The wake circulations may be plotted in dimensionless form in order to compare different bird species. Γ/Uc is the natural choice of normalization for Γ measurements based on the spanwise vorticity formed over a wing chord of length c. We now require an equivalent flight speed among different birds. Because viscous and pressure drags rise with U (as U²) while drag due to lift decreases (as 1/U), all aerodynamics models (for birds and planes) predict a characteristic speed, U_mp, at which mechanical power will be minimized, and this can be used as a reference flight speed. Estimates of U_mp were found using the model described by Pennycuick (1989, Flight v. 1.16) for the house martin in this study, and for the thrush nightingale (Spedding et al. 2003a) and robins (Hedenström et al. 2006) of previous wind tunnel studies. Figure 9b shows that the curves agree well. It is not immediately obvious why this should be so. Equation (4.5) shows how one expects flying devices of different morphology to have different Γ. Dividing equation (4.5) by Uc, and setting L=W for steady, level flight,

$$\frac{\Gamma }{Uc}=\frac{L}{\rho U^{2}S}=\frac{L}{2qS},$$ (4.6)

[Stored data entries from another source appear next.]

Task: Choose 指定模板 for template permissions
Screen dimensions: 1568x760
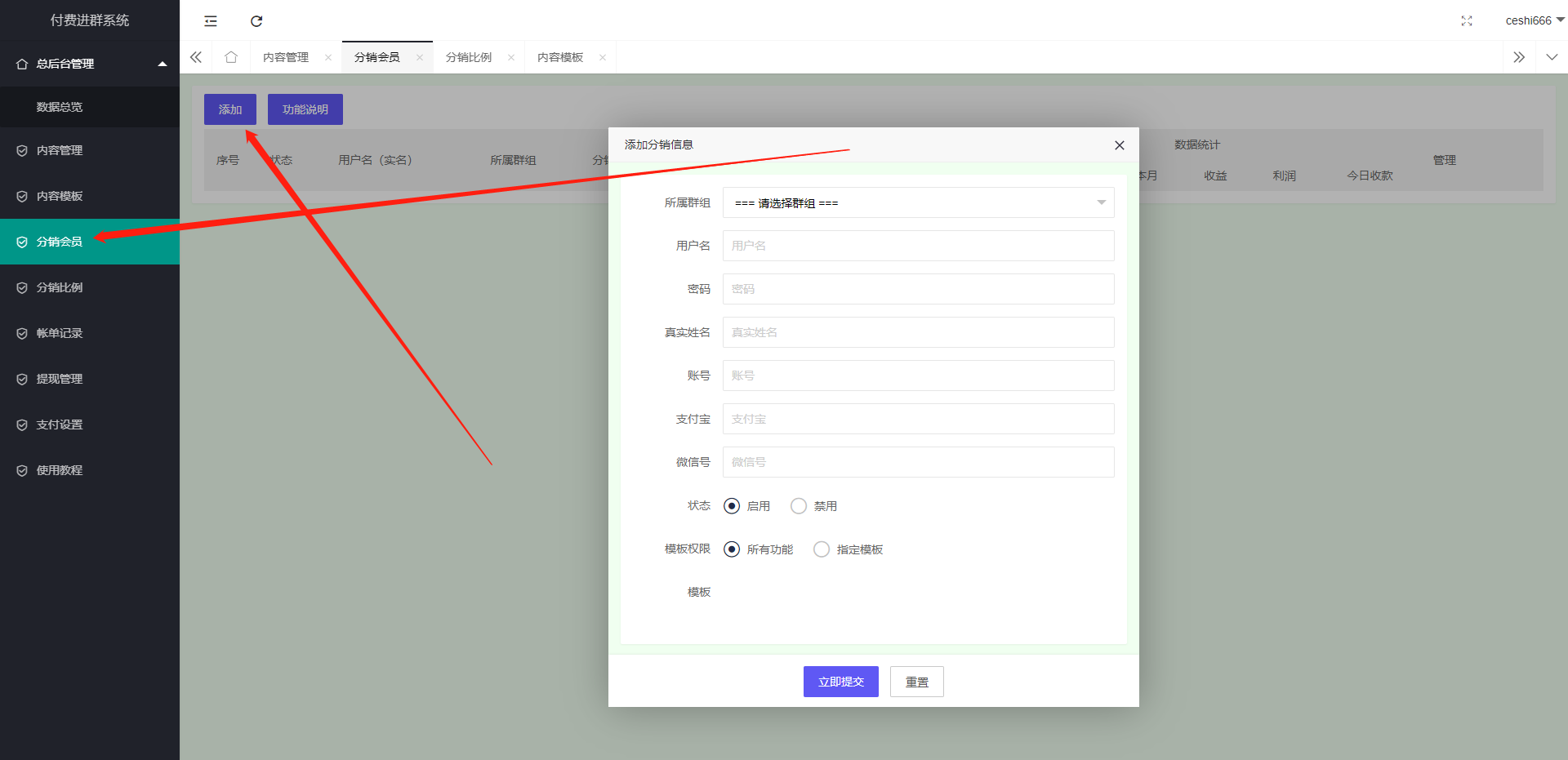Action: [821, 549]
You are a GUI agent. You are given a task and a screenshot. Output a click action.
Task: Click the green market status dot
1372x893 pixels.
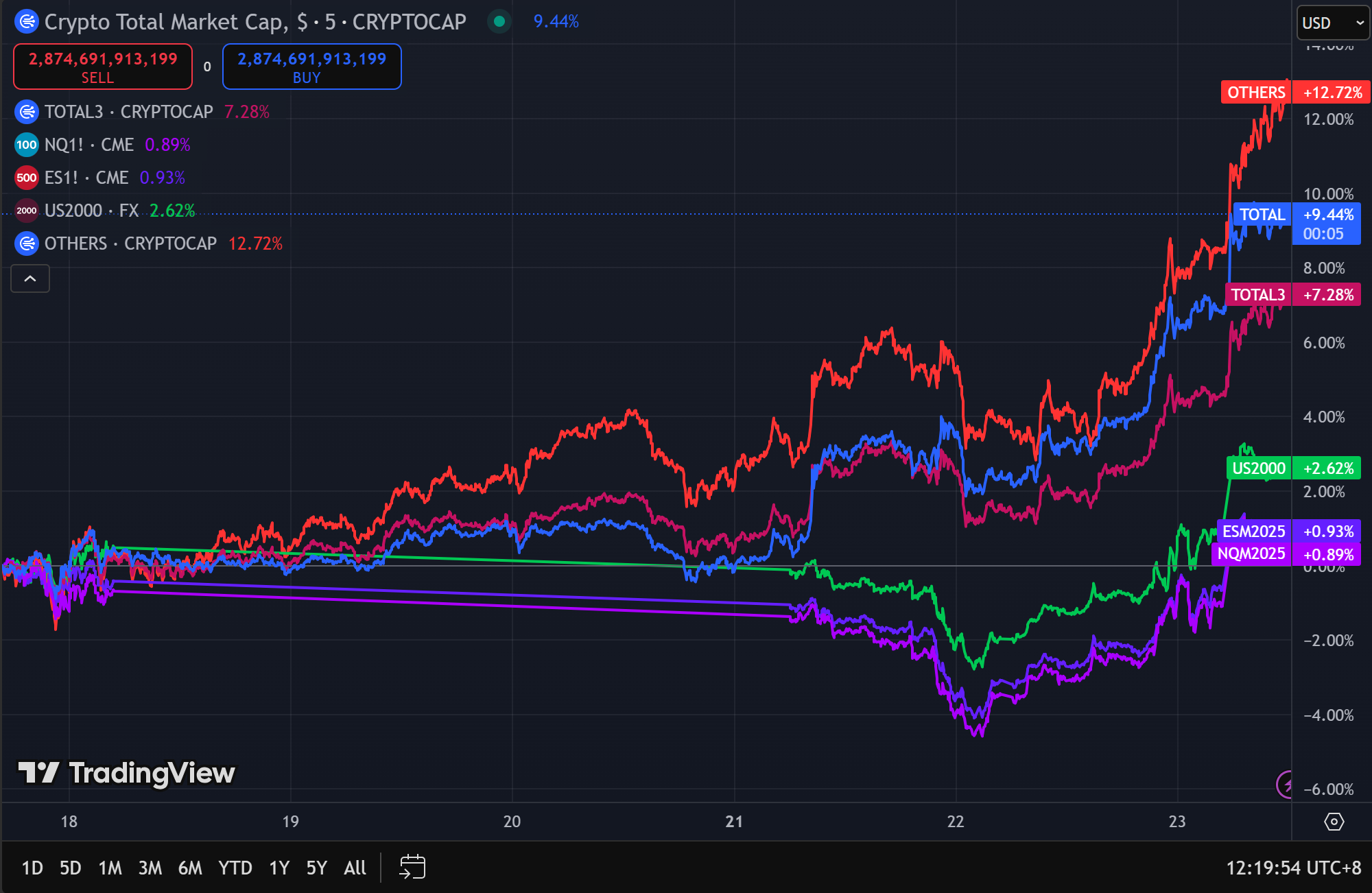pyautogui.click(x=499, y=22)
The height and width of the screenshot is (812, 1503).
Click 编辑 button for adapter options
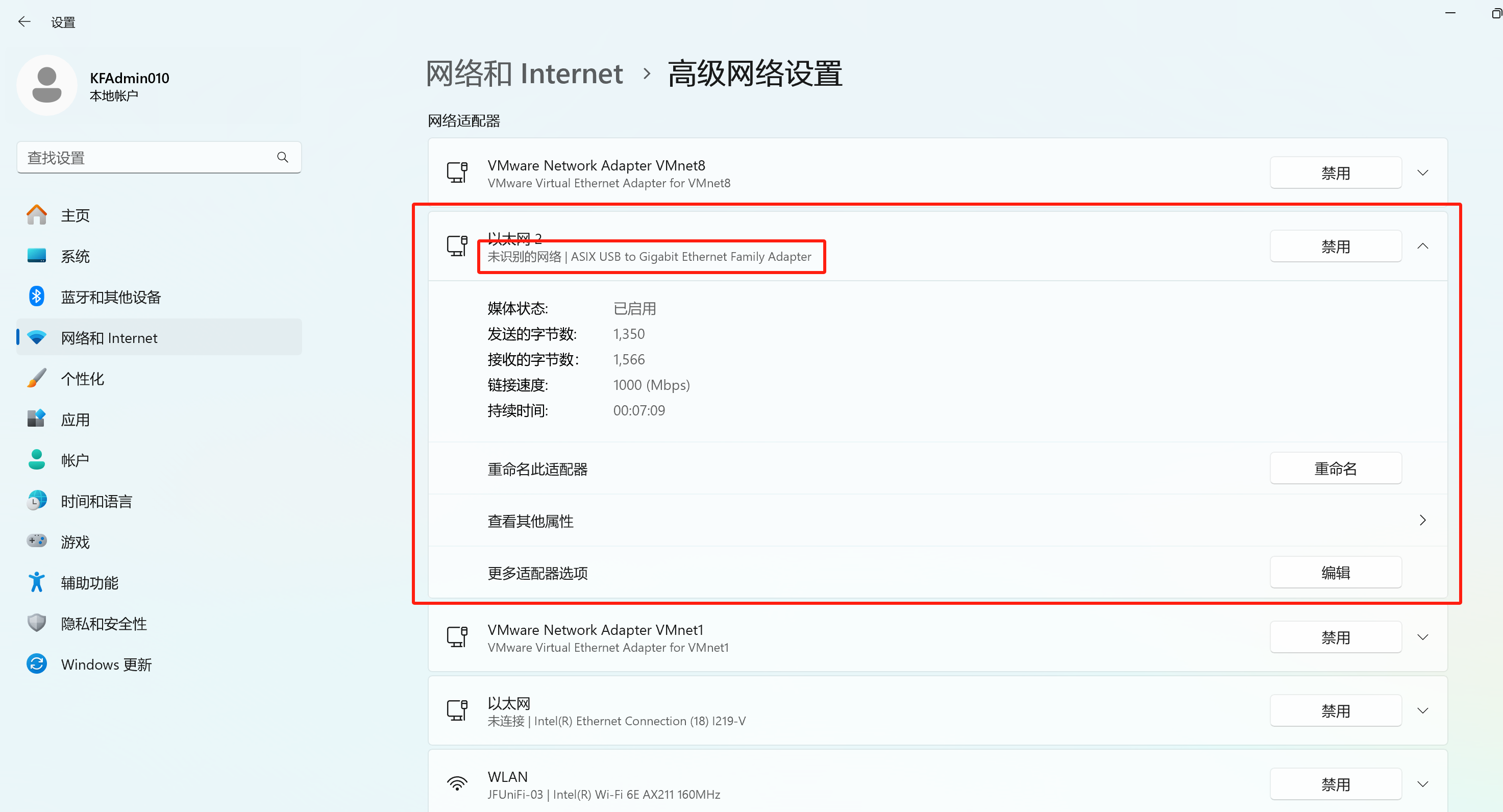pos(1335,572)
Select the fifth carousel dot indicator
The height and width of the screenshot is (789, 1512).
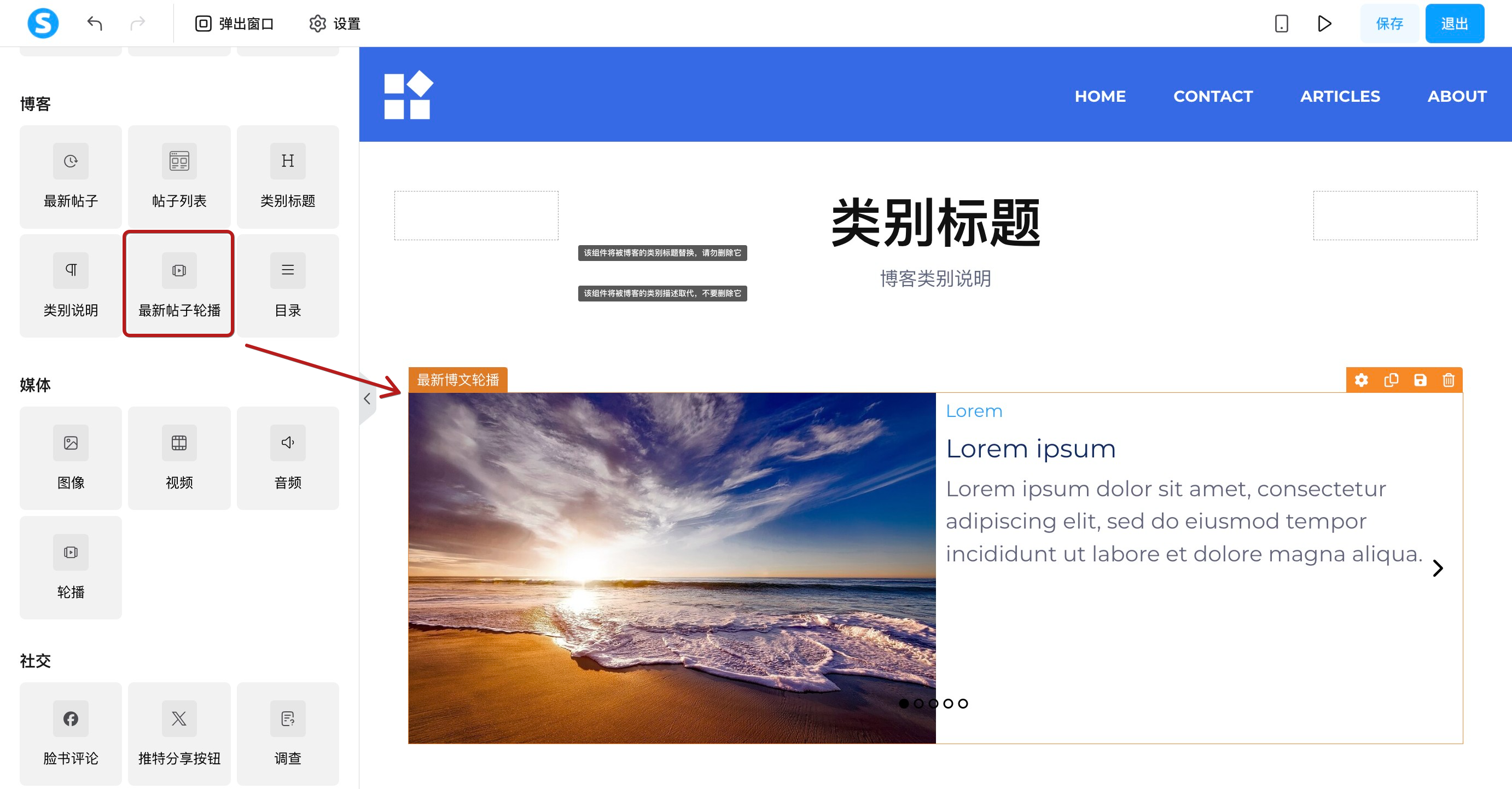(x=963, y=703)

where q=(1/2)ρU² is the dynamic pressure based on the momentum flux through a surface of area S, given here by the planform area. Inspecting the right-hand side, we see that equation (4.6) is in fact a lift coefficient, and the collapse of the data for the different birds in figure 9b is consistent with their operating at roughly equal time-averaged lift coefficients.

5. Conclusions

There are two principal differences in the kinematics and wakes of the aerobatic house martin as compared with its bush-dwelling songbird counterparts. There is a measurable pause in mid-upstroke, where the wing is held comparatively close to the body. The signature of this phase can be seen in wake velocity and vorticity fields but has no obvious function. It appears to be the start point for intermittent gliding when that occurs and may act as general control stop. Second, it appears that at the lowest flight speed, the upstroke makes no contribution at all to weight support. The total wake circulation magnitudes are otherwise not different from previous measurements and agree well with simple predictive flight models, even though the reason for the close agreement with fixed wing models remains unclear. A decomposition of the wingbeat into its component Fourier modes shows that most features, including the pause phase, can be accounted for by only two oscillation modes. Manipulation of the simple wingbeat model shows that local wing section aerodynamics may be less prone to instability from small disturbances than suspected, because where the wing amplitude variations are large, the local wing section Reynolds numbers are always less than 2×10⁴.

The details of the aerodynamic function of the flapping wing will only be revealed when information is available from detailed three-dimensional, time-resolved wing geometry and similarly three-dimensional, time-resolved wake measurements. These could then be combined with reference aerofoil data now being gathered to form a more complete picture of the intricate balance of forces on the wing itself.